For most people I think target date funds are the best solution, but if someone is wanting to be a bit more aggressive they could higher an investment adviser to give one on one guidance or consider the Dave Ramsey and Warren Buffett approach of going all stocks. This could potentially earn more money over the long haul than the target date fund, but the portfolio will almost certainly go down much more sharply than the target date funds during market corrections. I

If you want to be aggressive you could essentially put 25% into each of the four stock categories. This is pretty much the same as what Dave Ramsey would recommend.  You could spread the 25% out among each fund available in the sub-categories or just pick one from each. The catch here is that down the road you will probably want to re-balance the portfolio. For example, after the first year International funds may do the best and grow to be 40% of your total portfolio. Well if that is the case you will probably want to get it back down to 25% by adding more money to the other funds. That is called re-balancing. You want to re-balance because things go in cycles and what does poorly over several years will likely do better over the next several years etc. Just remember if you use a target date fund you wouldn’t have to worry about that at all.

Sit on your Hands

With few exceptions, I recommend never switching investment strategies. I do encourage re-balancing your portfolio according to your original investment plan, but I strongly discourage switching investment strategies with already invested money just because you think you found a better one.  Many studies have shown that individual investors often get returns that are worse than the mutual funds they own. This is because we (me included) tend to get impatient after a few years of under performance. We then switch strategies just in time to watch the original plan take off like Musk’s Mars bound roadster. Sit on your hands if you feel the urge to change your investment plan!
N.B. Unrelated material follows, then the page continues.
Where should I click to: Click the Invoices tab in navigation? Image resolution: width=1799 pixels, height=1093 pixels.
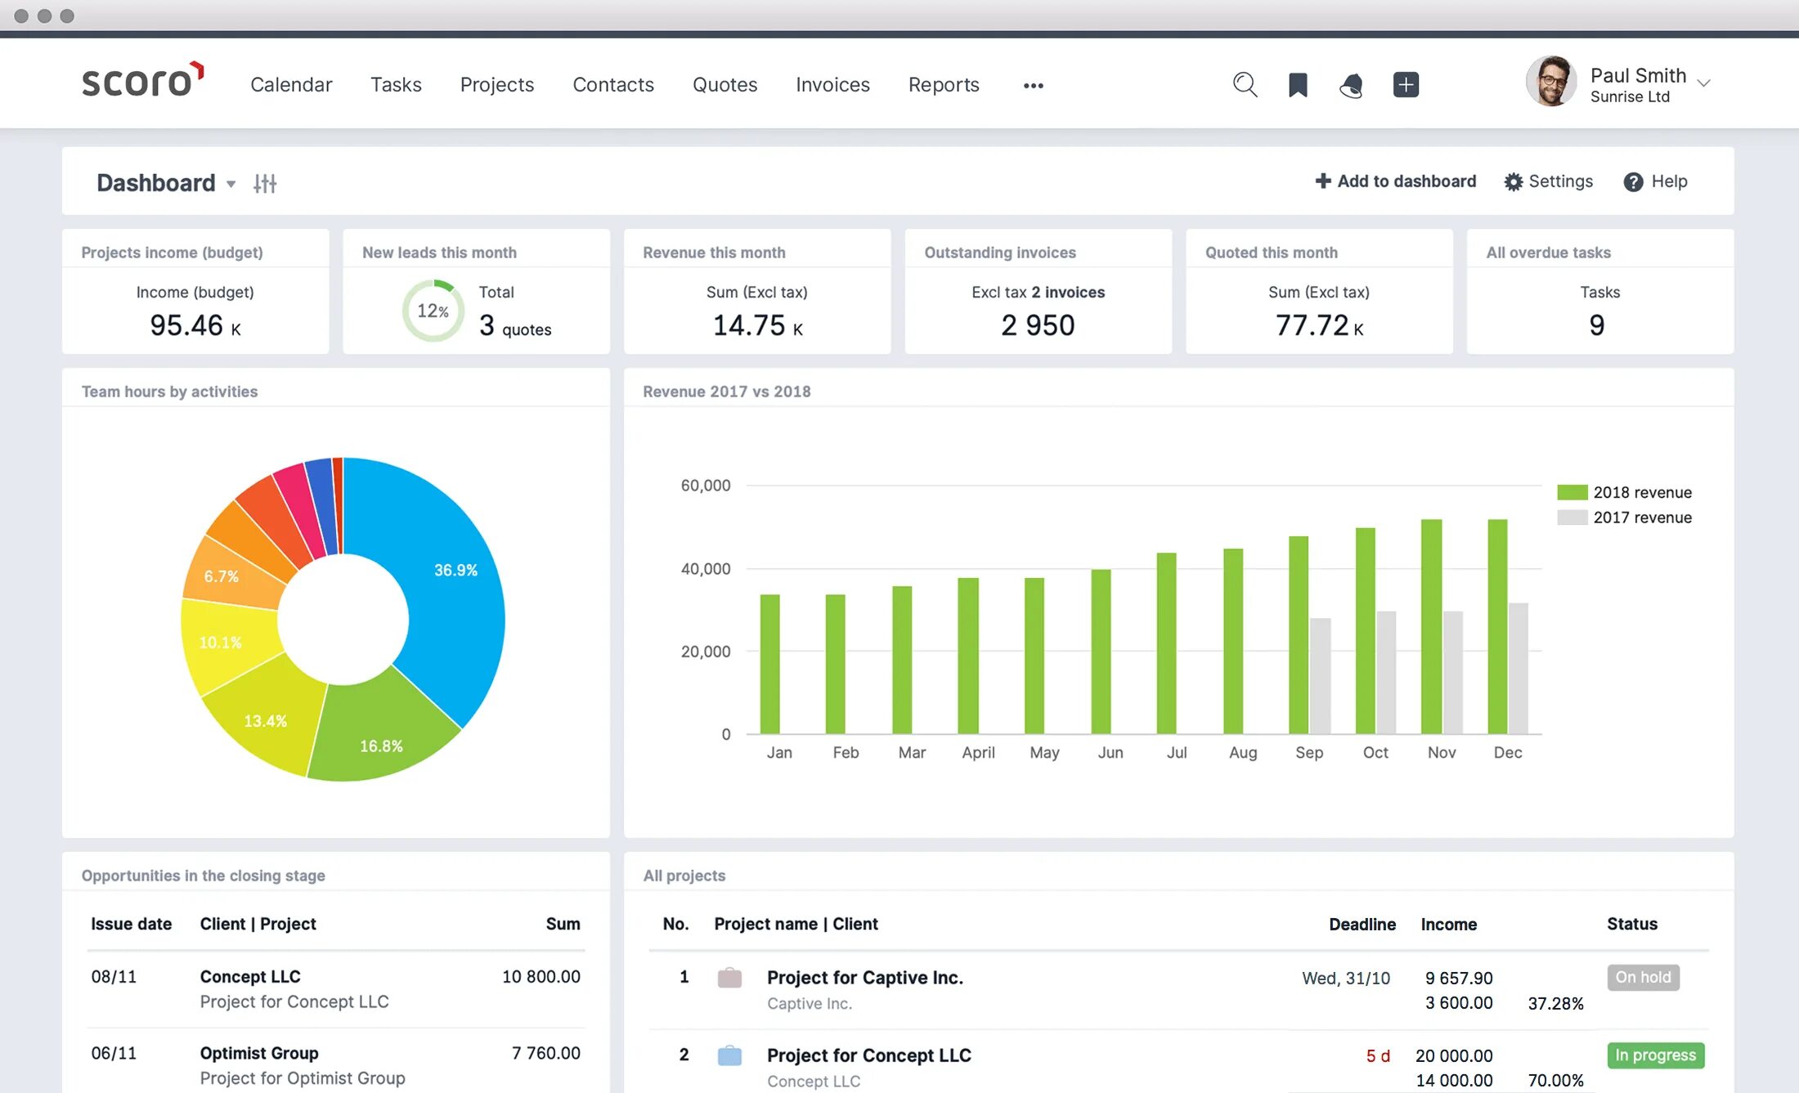pyautogui.click(x=832, y=83)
That being said here is a little mental trick that has helped me. I require myself to consider any money that I apply to some market investment strategy as unchangeable. In other words if I pick a mutual fund or set of mutual funds that I plan to re-balance every year I am going to keep doing that with that money until I need to spend money or am required to change it. However, if I have new money to save I can put it into a different mutual fund or investment strategy of my choosing.

For example, if I bought $10,000 worth of mutual fund A last year but now decide that mutual fund B is better, I can’t just sell my mutual fund A for B. However, if I have more money to sock away I can put it into mutual fund B. Just to be clear I am more concerned that I am not switching investment strategies. If my original plan was to keep a portfolio of 50% A and 50% B I would allow myself to sell some of A and put it into B if A grew to be 60% of the portfolio.

This strikes a nice balance balance of consistency and trying to do better, but may not be the best method for you. Whatever helps you stay consistent do it. The good news is that if you somehow read this whole thing, you have the perseverance of a saint and will do just fine with investing!